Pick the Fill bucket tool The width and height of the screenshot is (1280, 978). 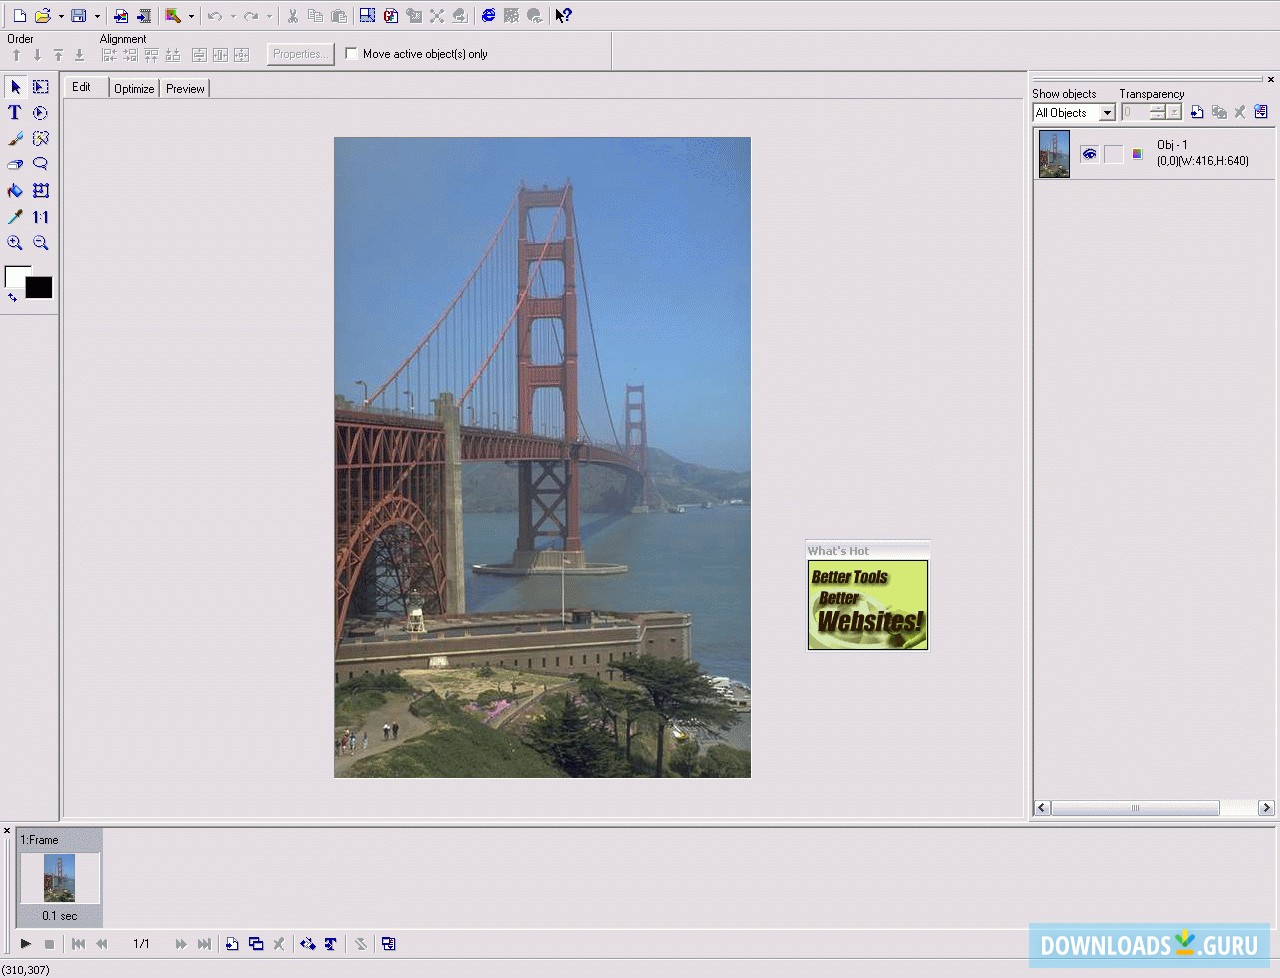coord(15,191)
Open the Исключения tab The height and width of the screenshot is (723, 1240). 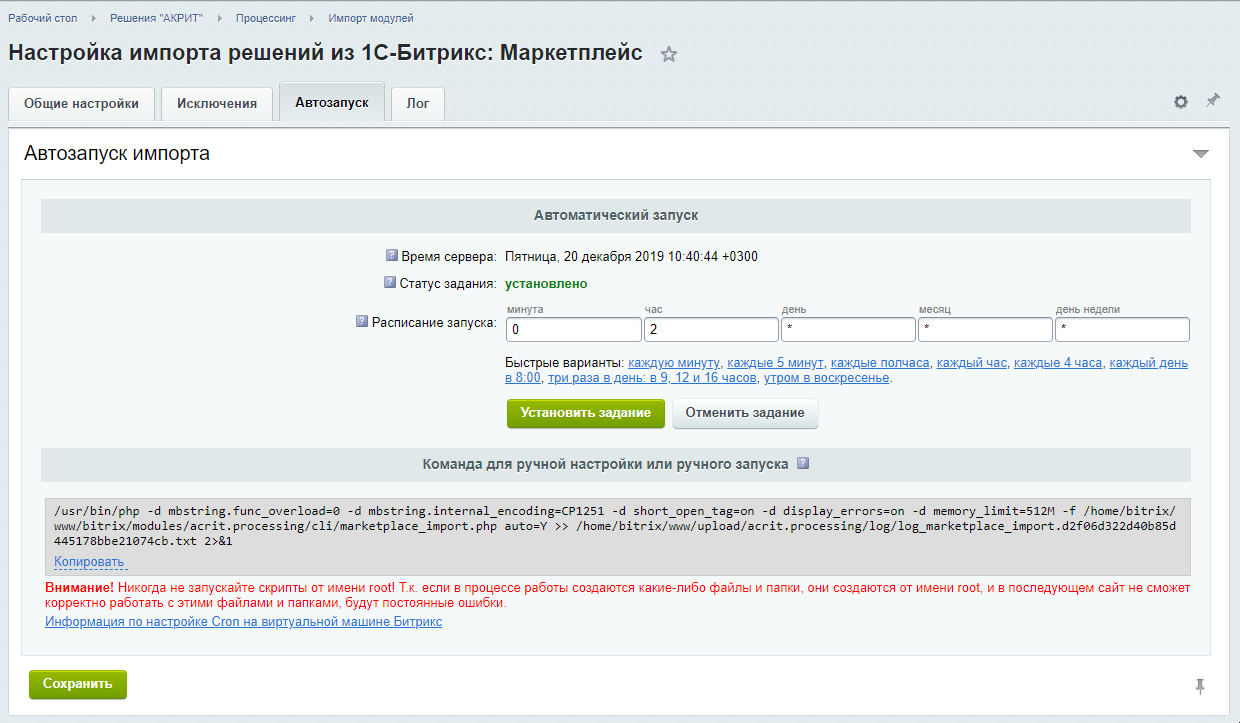point(217,104)
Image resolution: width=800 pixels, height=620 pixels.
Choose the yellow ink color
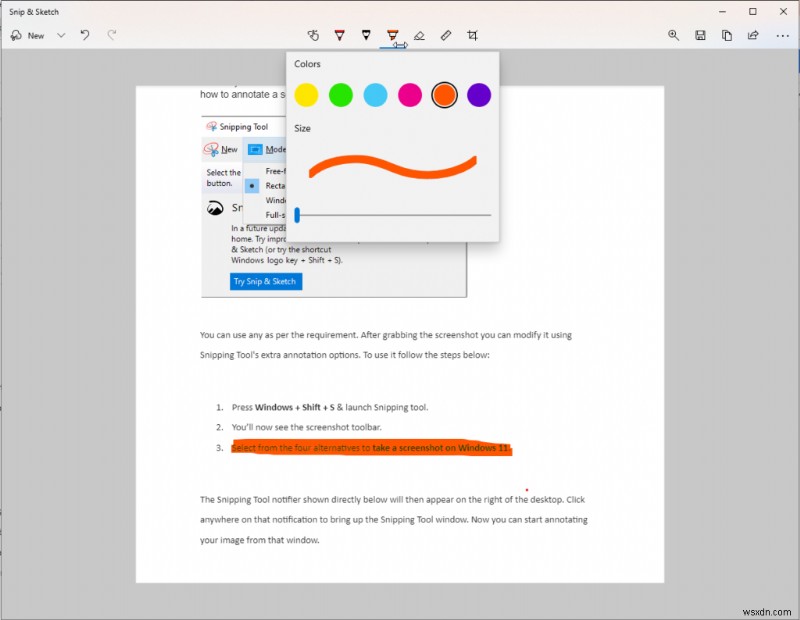[x=307, y=94]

▶ [Work to complete]: Every line from the one with "Image resolution: width=800" through the last line of the listing above must be written out exactly, and no picture may appear.

▶ [Output for this task]:
Image resolution: width=800 pixels, height=620 pixels.
Choose the yellow ink color
[x=307, y=94]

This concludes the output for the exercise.